TRECHO ESCOLHIDO ->
· · ·

Repressão ao contrabando
Embora toda a minha vida tenha sido pontilhada das mais incríveis aventuras, confesso
que, ao ser convidado pelo Governo para chefiar o Serviço Federal de Repressão ao Contrabando em São Paulo, jamais poderia imaginar que estivesse no
limiar de uma história, que me conduziria a um cárcere neste imundo navio-presídio onde me encontro.
Aproveitando pedaços de papel de embrulho, que outros presos políticos me enviam
através dos guardas, enquanto aguardo ser posto em liberdade - pois um dia terão de me soltar - escrevo meu depoimento sobre o golpe militar que
derrubou o governo do sr. João Goulart. Da mesma maneira como me apresentei à Justiça Militar e ao DOPS para esclarecer, informar ou explicar, não
falsearei a verdade sobre os acontecimentos em que fui envolvido.
Servi a um Governo legalmente constituído. Servi lealmente e não me arrependo de
minha atuação. Não me omiti na hora decisiva. Estive onde era o meu lugar e de cabeça erguida respondo por meus atos.
Existem homens que atravessam toda a existência pacatamente, sem participar de nenhum
fato que os faça fugir da rotina. Vivem uma vida apagada, formando a legião dos que acompanham, passivamente, a caminhada da Humanidade. Outros,
atraídos pelas circunstâncias para os episódios agitados da vida, são ativos participantes da História.
Integro os que formam este grupo e que atraem para si o perigo, estando sempre
envolvidos em acontecimentos violentos. Minha simples atuação como repórter policial no Brasil, ou como correspondente de guerra na Europa, Ásia e
África, prova que não sou dos felizes predestinados a uma existência calma.
Preso por autoridades militares da 4ª Zona Aérea, chego ao navio-presídio sem nenhum
abatimento por ter de pagar por um crime que me orgulho de haver cometido: o crime do cumprimento do dever, o crime da lealdade ao Governo sob cujas
ordens servia.

· · ·

TAREFAS PROPOSTAS ->
1 > Copie do trecho, sem mudar nada, a parte que vai de "Integro os que" a "ordens servia.".
2 > De acordo com o trecho, que órgão quem escreve foi convidado pelo Governo a chefiar?

MATERIAL ->

· · ·

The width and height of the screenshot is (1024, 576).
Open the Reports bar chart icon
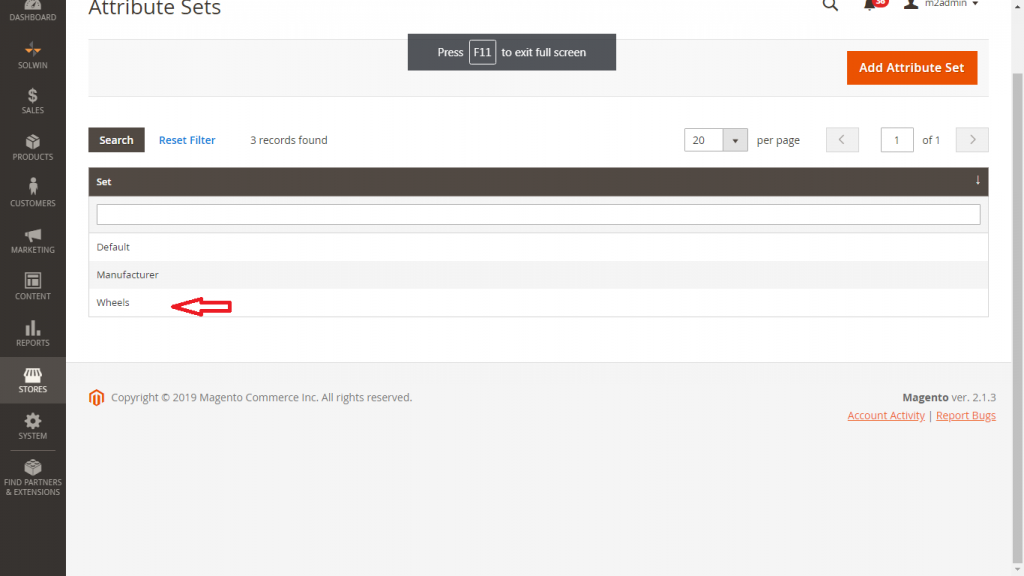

· · ·

RESPOSTAS POR TAREFA ->
1 >
Integro os que formam este grupo e que atraem para si o perigo, estando sempre
envolvidos em acontecimentos violentos. Minha simples atuação como repórter policial no Brasil, ou como correspondente de guerra na Europa, Ásia e
África, prova que não sou dos felizes predestinados a uma existência calma.
Preso por autoridades militares da 4ª Zona Aérea, chego ao navio-presídio sem nenhum
abatimento por ter de pagar por um crime que me orgulho de haver cometido: o crime do cumprimento do dever, o crime da lealdade ao Governo sob cujas
ordens servia.

2 > O Serviço Federal de Repressão ao Contrabando em São Paulo.